You are talented....I'd love to be able to quilt!  One of the gals at work made me a quilt when I was going through treatment....it was all dogs (my passion)....I cried.  When I finished rads, I walked into the lobby, and my family had shown up to celebrate.  My two sisters and brother-in-law....They'd tied empty cans of Ensure to the back of my car, and put a big sign in the window that said "Just finished radiation"....When Greg and I were driving home from the hospital, we got high fives and honking horns the whole way....LOL.  Personally, I celebrated by not going in for the Amifostine shot before rads....I figured my saliva glands would do fine if I skipped one day of "daily sick"...

I don't talk about my illness on Facebook, but in the WebWhispers I will because it is secret. But I do come here and celebrate and shair what happened. They may seem like no big deal to most, but to the ones fighting they can be major. As a laryngectomee I was told many things I can no longer do. So when I relearned how to whistle it was Major. It took working at it every day for two months, and when I showed my SLP her jaw dropped and she got her camera as I blew up a balloon. Having stage 3 COPD and being a neck breather it is  major as most can never do that. The first time I could really smell something. If the wind is just right I can smell some. My luck it was a mowed lawn and dog poop, just my luck. When I came home after surgery I had to get my soup with a straw because I had to learn how to use a spoon all over, it just ran out my mouth. Some can't use a straw and some can. 

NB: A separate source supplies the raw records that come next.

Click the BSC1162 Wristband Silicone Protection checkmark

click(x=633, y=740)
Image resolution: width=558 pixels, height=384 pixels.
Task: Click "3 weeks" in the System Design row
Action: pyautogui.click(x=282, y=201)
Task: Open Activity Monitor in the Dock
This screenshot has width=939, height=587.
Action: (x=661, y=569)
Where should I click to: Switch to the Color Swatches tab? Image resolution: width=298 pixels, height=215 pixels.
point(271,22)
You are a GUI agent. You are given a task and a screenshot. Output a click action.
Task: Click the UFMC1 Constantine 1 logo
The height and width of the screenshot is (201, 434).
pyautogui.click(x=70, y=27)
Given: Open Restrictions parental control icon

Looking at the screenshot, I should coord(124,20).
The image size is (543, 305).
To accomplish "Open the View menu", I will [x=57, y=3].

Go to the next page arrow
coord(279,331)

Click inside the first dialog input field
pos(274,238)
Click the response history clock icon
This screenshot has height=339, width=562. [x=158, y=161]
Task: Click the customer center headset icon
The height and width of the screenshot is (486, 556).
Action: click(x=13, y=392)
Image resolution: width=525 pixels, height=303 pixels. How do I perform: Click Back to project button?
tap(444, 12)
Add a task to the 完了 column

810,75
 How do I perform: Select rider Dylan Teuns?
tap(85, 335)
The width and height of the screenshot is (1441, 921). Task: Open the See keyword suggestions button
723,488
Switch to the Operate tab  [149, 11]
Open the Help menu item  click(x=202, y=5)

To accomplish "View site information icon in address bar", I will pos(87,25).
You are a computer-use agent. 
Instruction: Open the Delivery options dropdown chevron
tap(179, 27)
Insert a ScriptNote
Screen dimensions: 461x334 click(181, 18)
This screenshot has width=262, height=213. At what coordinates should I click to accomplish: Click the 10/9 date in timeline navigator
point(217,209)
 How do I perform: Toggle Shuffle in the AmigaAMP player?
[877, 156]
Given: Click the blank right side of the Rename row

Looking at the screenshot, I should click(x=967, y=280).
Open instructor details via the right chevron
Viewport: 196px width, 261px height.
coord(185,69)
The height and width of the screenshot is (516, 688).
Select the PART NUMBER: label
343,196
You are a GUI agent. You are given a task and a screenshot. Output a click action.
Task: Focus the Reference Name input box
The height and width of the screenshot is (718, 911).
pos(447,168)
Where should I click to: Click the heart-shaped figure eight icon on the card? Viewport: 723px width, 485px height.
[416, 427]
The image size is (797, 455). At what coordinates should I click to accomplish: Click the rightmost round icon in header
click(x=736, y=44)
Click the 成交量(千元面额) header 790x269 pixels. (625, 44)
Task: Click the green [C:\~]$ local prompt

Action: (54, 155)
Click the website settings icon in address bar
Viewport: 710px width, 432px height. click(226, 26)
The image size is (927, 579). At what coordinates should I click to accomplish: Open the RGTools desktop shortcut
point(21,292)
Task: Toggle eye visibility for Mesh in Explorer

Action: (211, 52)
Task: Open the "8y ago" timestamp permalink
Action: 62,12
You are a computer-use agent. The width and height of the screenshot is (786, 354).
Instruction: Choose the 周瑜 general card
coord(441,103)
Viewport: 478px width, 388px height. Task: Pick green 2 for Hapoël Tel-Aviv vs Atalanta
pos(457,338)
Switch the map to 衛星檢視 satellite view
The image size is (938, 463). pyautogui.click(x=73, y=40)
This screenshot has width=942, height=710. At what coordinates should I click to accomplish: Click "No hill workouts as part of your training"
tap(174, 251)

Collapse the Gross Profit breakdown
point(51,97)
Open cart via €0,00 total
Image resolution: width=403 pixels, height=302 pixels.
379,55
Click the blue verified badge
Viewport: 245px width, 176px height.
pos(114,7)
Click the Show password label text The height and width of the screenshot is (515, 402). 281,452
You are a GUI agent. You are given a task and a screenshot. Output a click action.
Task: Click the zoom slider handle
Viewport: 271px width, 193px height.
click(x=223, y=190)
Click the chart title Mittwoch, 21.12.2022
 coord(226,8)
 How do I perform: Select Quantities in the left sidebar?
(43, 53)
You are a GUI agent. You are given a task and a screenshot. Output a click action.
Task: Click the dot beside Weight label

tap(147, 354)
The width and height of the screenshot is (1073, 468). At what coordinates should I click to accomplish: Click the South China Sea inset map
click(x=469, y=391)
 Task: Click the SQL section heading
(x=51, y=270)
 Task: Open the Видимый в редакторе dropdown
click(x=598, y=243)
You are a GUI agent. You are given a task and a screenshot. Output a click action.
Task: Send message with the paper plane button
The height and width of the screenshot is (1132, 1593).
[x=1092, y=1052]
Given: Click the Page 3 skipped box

When your treatment is done you want fireworks as that is very MAJOR and be so proud of what you did. The doctors say the treatment for H&N is the second worse to go through. I always like it when someons will say, "I can imagen what that was like, or what you went through". They mean well. But my wife still does not know what I go through every day with having to breathe out my neck and put tweezers in my stoma to clean it and pray I don't touch the wall because I gag and cough untill I turn red from my head all the way to the center of my chest, and see stars. Then I get to squirt 3ml of saline down to clean and cough like hell. But I an alive and I thank God every morrning I open my eyes and can breathe. I don't regret any of it. But no one reallys knows what we do go through. We are survivors, so celabrate everything.....

Bill

Barbaraek said:

I did it! Thanks!

 

Yay! Thanks for the photo instructions!

Barbara

Beautiful quilt and beautiful celebration!

Barbaraek said:

I did it! Thanks!

 

Yay! Thanks for the photo instructions!

Barbara

I love quilts....when we were at the fair this year, I sent Greg to go do his thing, so I could spend time looking at the quilts...there's just something so personal about them...so loving about them....a piece of art.

p

I love the quilt Barbara, and I am officially jealous as I am a quilt snob. if I cuddle up on the couch or in bed a quilt is what I want.  Great idea on the post treatment celebration gift thing, I will start planting seeds for that new set of golf clubs I have been wanting For my post treatment reward/gift. lol

jake...